■ JOBS:
A) Retype the passage from the bug thread on SVG toolbar icons, from "FWIW Chrome is" up to and including "from comment #76)".
B) Extend the bug-tracker thread on testing SVG toolbar icons, picking up right after its final line.

Actually to keep things as close to browser startup as possible, it would be ideal if the test files displayed the icons that are typically visible just after startup, but before the user interacts with the browser.
FWIW Chrome is now rendered with SVG instead of PNG at least on Chrome OS, but soon on Windows and OSX too : http://sebastien-gabriel.com/work/chrome-cros
(In reply to Jonathan Watt [:jwatt] from comment #76)
> Actually to keep things as close to browser startup as possible, it would be
> ideal if the test files displayed the icons that are typically visible just
> after startup, but before the user interacts with the browser.

Gijs suggested I use XUL for these tests since that is closer to the actual conditions. So you will need allow people.mozilla.org to run XUL or run it locally. Or if you think HTML is still better I can do that too (with some adjustments) :)

http://people.mozilla.org/~shorlander/bugs/Bug-1054016/svg-test-01/index.xul
http://people.mozilla.org/~shorlander/bugs/Bug-1054016/svg-test-02/index.xul
http://people.mozilla.org/~shorlander/bugs/Bug-1054016/svg-test-03/index.xul
http://people.mozilla.org/~shorlander/bugs/Bug-1054016/svg-test-04/index.xul
http://people.mozilla.org/~shorlander/bugs/Bug-1054016/svg-test-05/index.xul
http://people.mozilla.org/~shorlander/bugs/Bug-1054016/svg-test-06/index.xul

Tests description:
svg-test-01: Toolbar.svg sprite made with by translating icons + custom SVG filter
svg-test-02: Individual SVG files + some custom filters + drop-shadow filter
svg-test-03: Toolbar.svg sprite made with by translating icons NO filters
svg-test-04: Individual SVG files NO filters
svg-test-05: Individual SVG files + drop-shadow filter
svg-test-06: Single SVG file NOT a sprite; referencing paths with #target NO filters
Flags: needinfo?(jwatt)
Summary: Test performance impact of using SVG icons for Linux theme → Test performance impact of using SVG for Main Toolbar icons
See Also: → 1158250
Blocks: 1271838
See Also: → 1274089
See Also: → 1274480
Note that I'm working in bug 1274480 on landing something we can use for permission icons, which are not displayed by default. I'll add more details there, the short version is that it sounds like svg-test-06 combined with SVG filters.
(In reply to :Paolo Amadini from comment #79)
> Note that I'm working in bug 1274480 on landing something we can use for
> permission icons, which are not displayed by default. I'll add more details
> there, the short version is that it sounds like svg-test-06 combined with
> SVG filters.

■ RECORDS:
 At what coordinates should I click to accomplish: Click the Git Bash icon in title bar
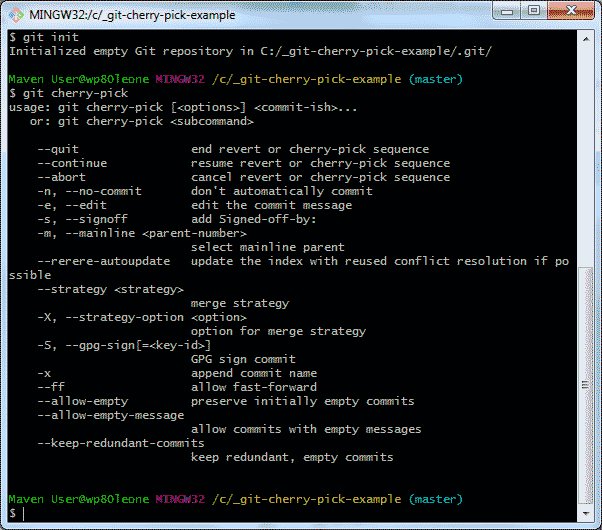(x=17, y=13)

==

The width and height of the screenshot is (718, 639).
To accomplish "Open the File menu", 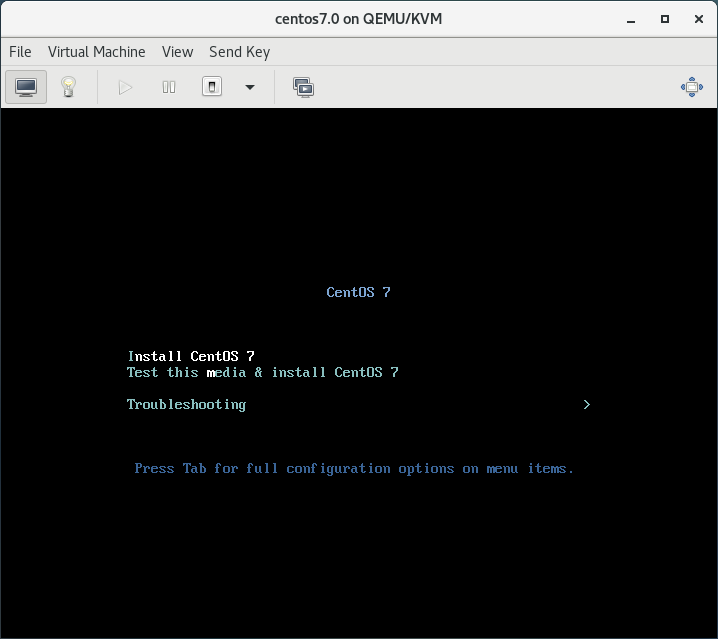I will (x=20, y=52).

■ TASK-BY-TASK RESULTS:
A)
FWIW Chrome is now rendered with SVG instead of PNG at least on Chrome OS, but soon on Windows and OSX too : http://sebastien-gabriel.com/work/chrome-cros
(In reply to Jonathan Watt [:jwatt] from comment #76)

B)
I can't remember if this has come up, or if it's even possible, but one reason for using filters is to dynamically set the color of the icon (the other being any kind of shadow / special-effects). Would it be possible to programmatically change the fill color based on platform and context? Would that even be faster?
(In reply to Stephen Horlander [:shorlander] from comment #80)
> Would it be possible to programmatically change the fill color
> based on platform and context?

That's bug 1058040.

> Would that even be faster?

We're seeing that filters are impacting performance here, so avoiding them should certainly help. The cost to passing context information through to the SVG image when painting it should be negligible so it should be a straight win.
Flags: needinfo?(jwatt)
(In reply to Jonathan Watt [:jwatt] from comment #81)
> (In reply to Stephen Horlander [:shorlander] from comment #80)
> > Would it be possible to programmatically change the fill color
> > based on platform and context?
> 
> That's bug 1058040.

shorlander, if we fixed that bug, would that do away with the need for filters if we were to do a straight PNG -> SVG swap given the current icon designs. If any icons would still need to use filters for some other reason, do any of those icons end up being displayed during startup (thinking specifically of ts_paint).
Flags: needinfo?(shorlander)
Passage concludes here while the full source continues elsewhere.